I built a sample that I think captures something important: AI agents that interact with the real world need workflows that pause, and Durable Functions make this much easier than current alternatives.
The Problem
Say you’re building a support agent. A customer asks for a refund. The agent can look up the order, check the return policy, and decide a refund is warranted — but it can’t just issue the refund. A human needs to approve it.
User in Teams:

Supervisor Dashboard:

So now you need to:
- Save the pending request somewhere
- Pause the workflow
- Wait for a supervisor to approve or reject (could be hours or days)
- Resume exactly where you left off
- Process the refund and notify the customer
The typical approach? A state machine. You model every state (pending_approval, approved, processing, completed), every transition, and wire up polling or webhooks to detect when things change. You write a bunch of glue code to serialize context, handle edge cases, and coordinate between services.
It works. It’s also tedious, error-prone, and obscures what’s actually a simple workflow.
The Durable Functions Approach
Let’s start with the diagram. A customer asks the bot for a refund. The bot uses AI to look up the order, creates a case, and starts a Durable Functions orchestration that pauses until a supervisor approves or rejects it. Once approved, the orchestrator processes the refund and notifies the customer, all without polling or a state machine.

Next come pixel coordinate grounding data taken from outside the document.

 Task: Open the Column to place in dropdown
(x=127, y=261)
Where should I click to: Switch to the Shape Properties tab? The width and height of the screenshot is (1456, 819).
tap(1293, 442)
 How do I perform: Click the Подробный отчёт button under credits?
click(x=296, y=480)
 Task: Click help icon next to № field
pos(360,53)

Here’s the entire approval workflow in my sample:
export const supportCaseOrchestrator: OrchestrationHandler = function* (context) { const { caseId, action } = context.df.getInput(); // Mark as pending yield context.df.callActivity('updateCase', { caseId, status: 'pending_approval' }); // Wait for a human — costs nothing while paused const approvalTask = context.df.waitForExternalEvent('Approval'); const timeoutTask = context.df.createTimer(sevenDaysFromNow); const winner = yield context.df.Task.any([approvalTask, timeoutTask]); if (winner === approvalTask && approvalTask.result.approved) { yield context.df.callActivity('updateCase', { caseId, status: 'approved' }); if (action === 'refund') { yield context.df.callActivity('issueRefund', { caseId }); } yield context.df.callActivity('notifyBot', { caseId, message: 'Approved!' }); } else { yield context.df.callActivity('updateCase', { caseId, status: 'rejected' }); yield context.df.callActivity('notifyBot', { caseId, message: 'Rejected.' }); }};
That’s it. Read it top to bottom: it’s just the workflow. No state machine. No polling. No webhook plumbing. The orchestrator pauses at waitForExternalEvent, serializes its state, and stops executing entirely.

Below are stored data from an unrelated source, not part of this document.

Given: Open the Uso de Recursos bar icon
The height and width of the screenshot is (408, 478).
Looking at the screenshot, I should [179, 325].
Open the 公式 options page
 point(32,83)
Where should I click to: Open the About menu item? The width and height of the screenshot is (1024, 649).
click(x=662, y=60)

When a supervisor clicks “Approve” in the dashboard, the dashboard calls the Durable Functions HTTP API with:
raiseEvent('Approval', { approved: true })
passing the case ID. The framework matches this to the paused orchestration instance, deserializes its state, and resumes execution from the exact yield where it was waiting. The orchestrator then runs the remaining steps — update the case, process the refund, notify the customer — as if no time had passed.
Key: waitForExternalEvent costs nothing while waiting. No process running. No timer ticking. No compute billed. Each customer’s case gets its own orchestration instance, waiting independently.
Why This Matters for AI Agents
As we build agents that do more than just answer questions, agents that take actions, trigger workflows, and interact with external systems, we’re going to hit this pattern constantly:
- Refund approvals: agent submits, human approves
- Deployment requests: agent prepares a change, human confirms
- Escalations: agent triages, human takes over
- Multi-step processes: agent starts, waits for external data, continues
Every one of these is a “pause and wait” problem. You could solve each one with a state machine, a database, and some glue code. Or you could write the workflow as a straight-line function and let the infrastructure handle the rest.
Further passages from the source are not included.